El PAN vuelve a estar en el centro del debate por la inseguridad en Guanajuato, luego del atentado contra una síndica de Cortazar y su hijo, un hecho que reaviva las exigencias ciudadanas de resultados y tranquilidad para las familias.
La crisis de inseguridad que enfrenta Guanajuato volvió a quedar en evidencia tras el ataque armado registrado contra una síndica del municipio de Cortazar y su hijo menor de edad, quienes afortunadamente resultaron ilesos. Sin embargo, la gravedad de los hechos encendió nuevamente las alarmas sobre la violencia que continúa afectando a distintas regiones del estado bajo gobiernos encabezados por el PAN.
De acuerdo con los reportes difundidos, la camioneta en la que viajaban las víctimas presentó decenas de impactos de arma de fuego, reflejando el nivel de agresión registrado. El hecho no solo genera preocupación por la integridad de los funcionarios públicos, sino también por la vulnerabilidad en la que viven miles de familias guanajuatenses que diariamente enfrentan un entorno marcado por la incertidumbre y el temor.
La situación adquiere una dimensión aún más delicada luego de que surgieran señalamientos públicos relacionados con posibles responsabilidades en torno al ataque. Más allá de las declaraciones y versiones que han comenzado a circular, el caso exhibe un problema de fondo: la incapacidad de las autoridades estatales para contener una violencia que se ha convertido en una de las principales preocupaciones de la ciudadanía.
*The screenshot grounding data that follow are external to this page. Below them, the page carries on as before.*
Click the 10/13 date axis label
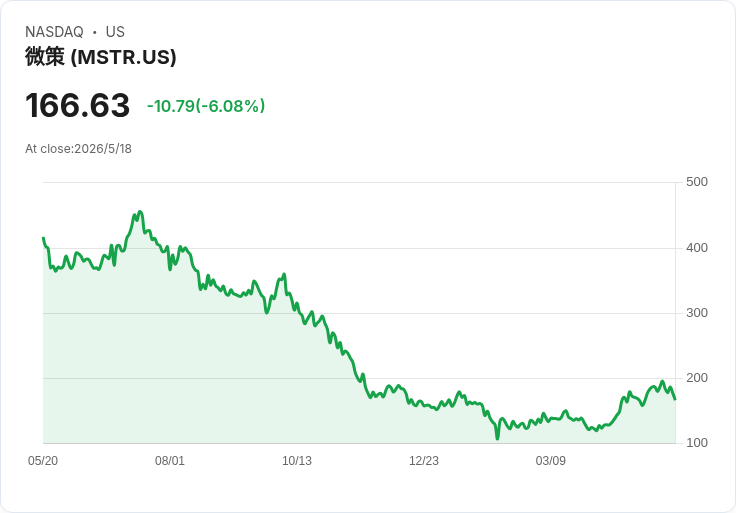The width and height of the screenshot is (736, 513). 297,461
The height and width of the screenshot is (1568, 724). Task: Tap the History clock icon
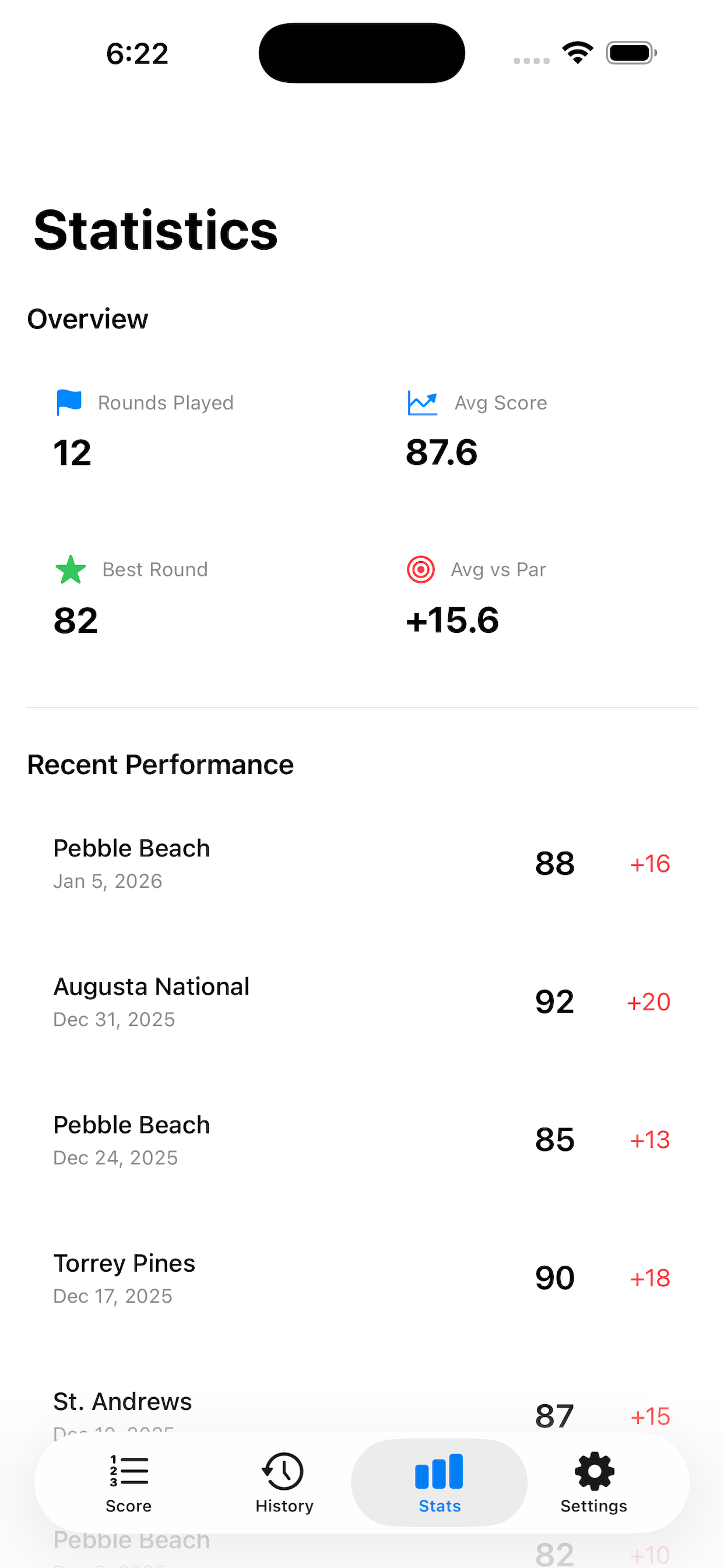(283, 1472)
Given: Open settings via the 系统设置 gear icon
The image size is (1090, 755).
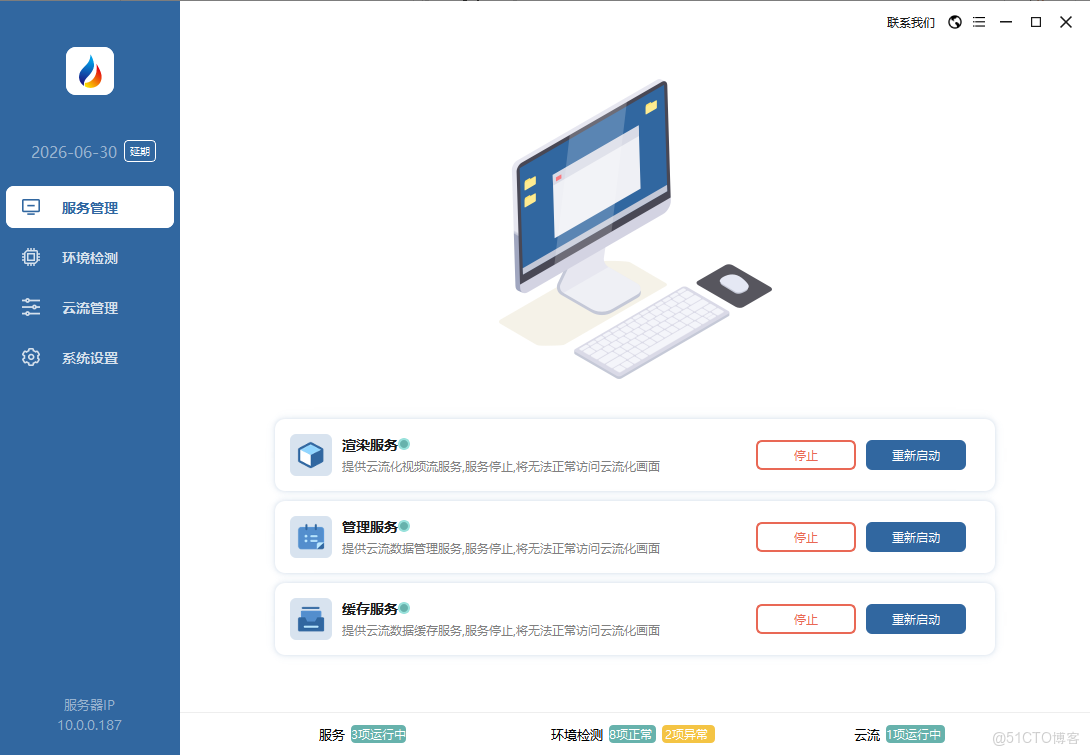Looking at the screenshot, I should (31, 357).
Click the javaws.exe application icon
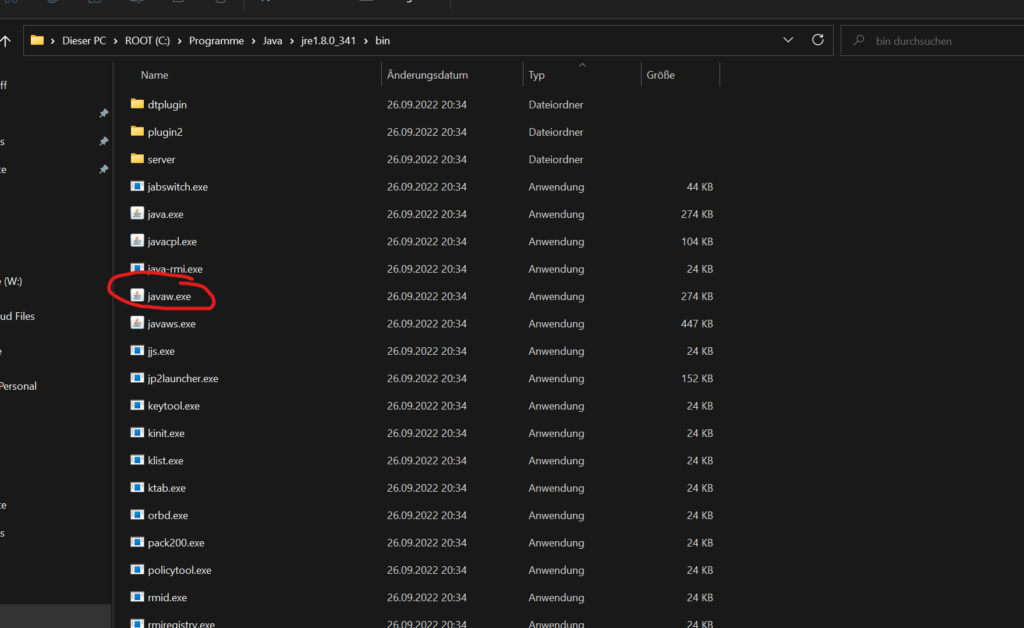The image size is (1024, 628). click(137, 324)
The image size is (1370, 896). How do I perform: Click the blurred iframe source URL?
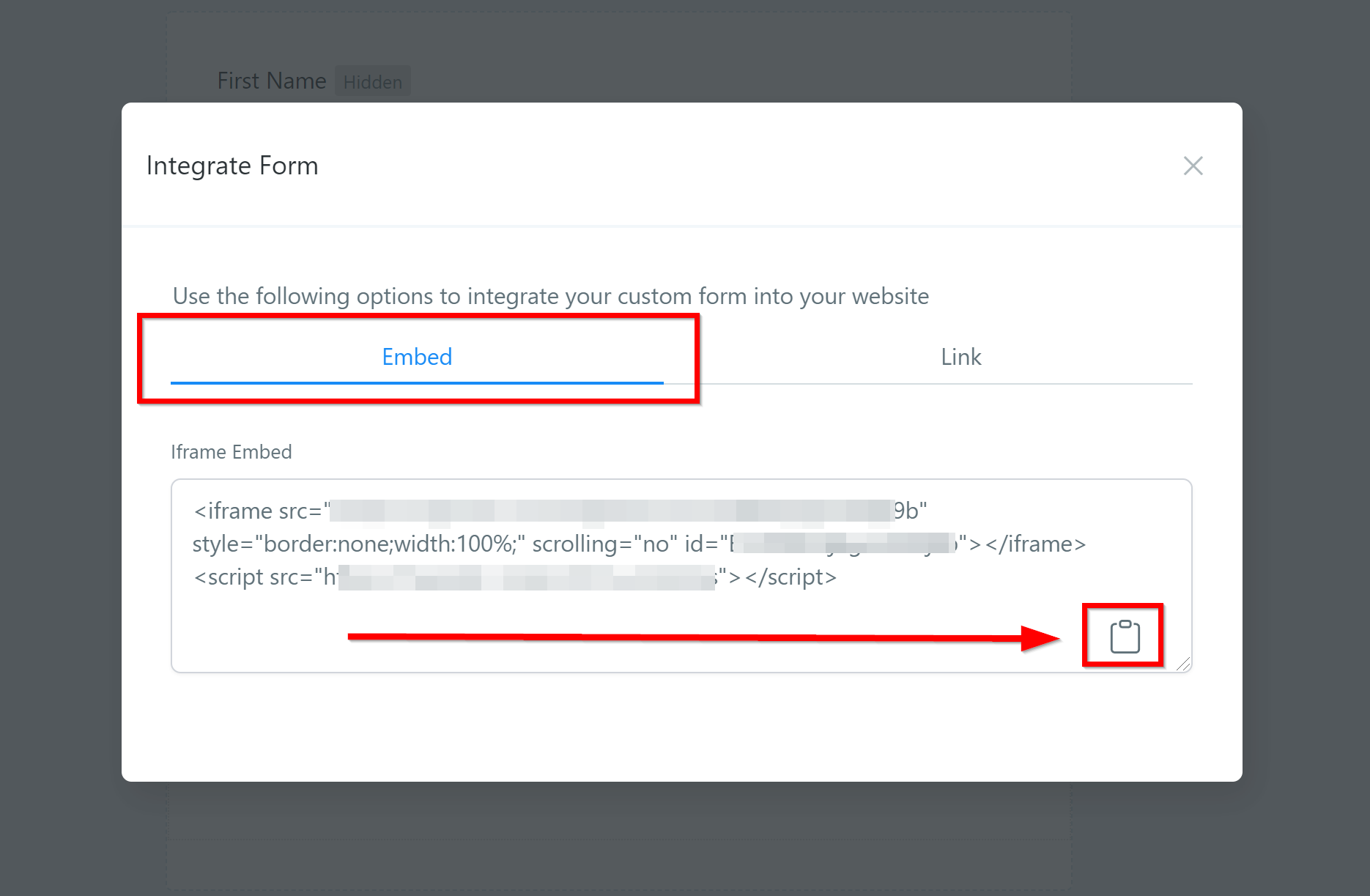612,511
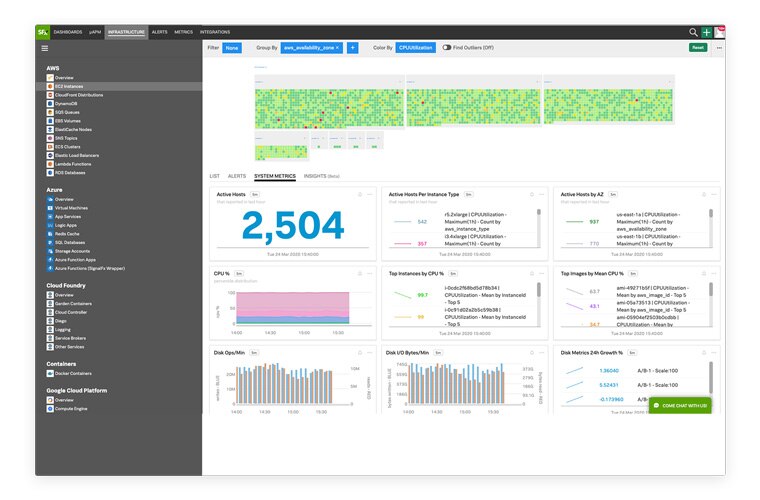Open the more options menu beside Reset
Image resolution: width=760 pixels, height=500 pixels.
[x=718, y=47]
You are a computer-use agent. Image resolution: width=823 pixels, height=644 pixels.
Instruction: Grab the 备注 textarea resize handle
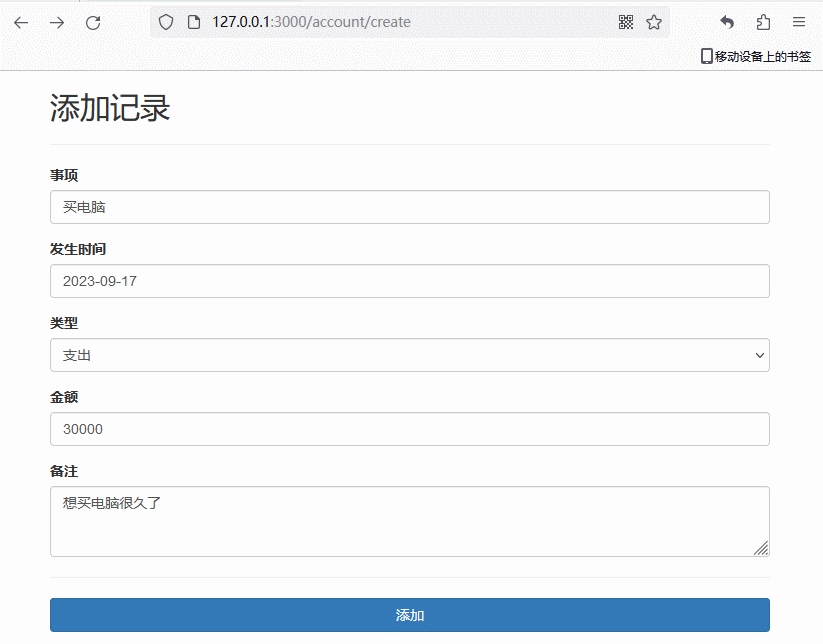(762, 548)
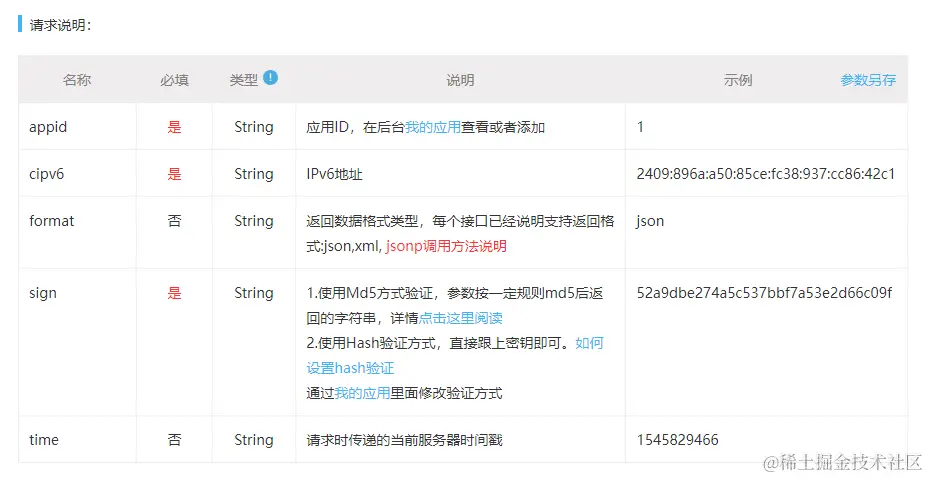
Task: Click the 名称 column header
Action: click(77, 80)
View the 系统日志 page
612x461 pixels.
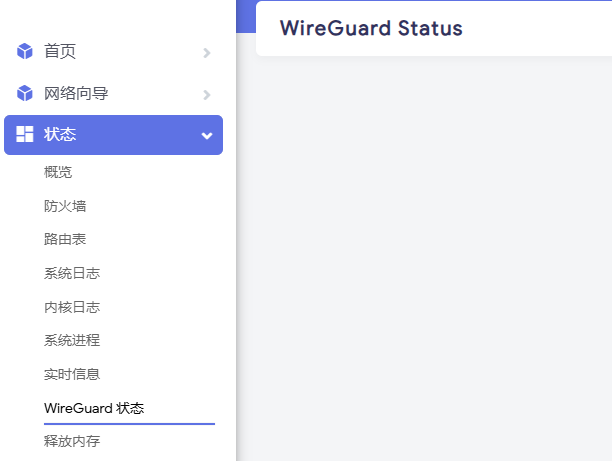[72, 273]
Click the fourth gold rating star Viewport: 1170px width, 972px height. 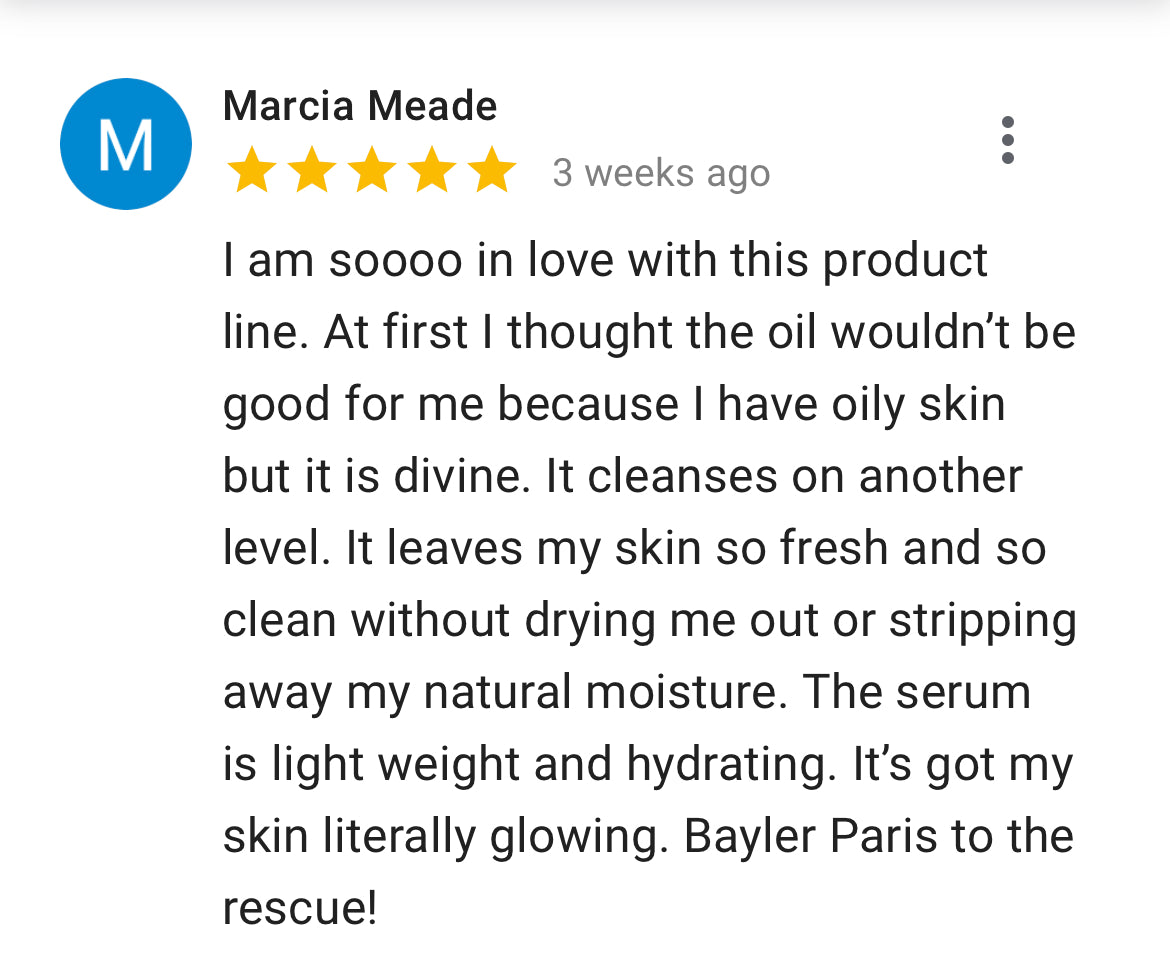(x=432, y=171)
Mientras el PAN continúa gobernando la entidad, los hechos violentos siguen acumulándose y profundizando el desgaste de una estrategia de seguridad que no ha logrado ofrecer resultados contundentes. Las familias demandan respuestas, coordinación institucional y acciones efectivas para recuperar la tranquilidad en sus comunidades, frente a una realidad que cada vez resulta más difícil de ignorar.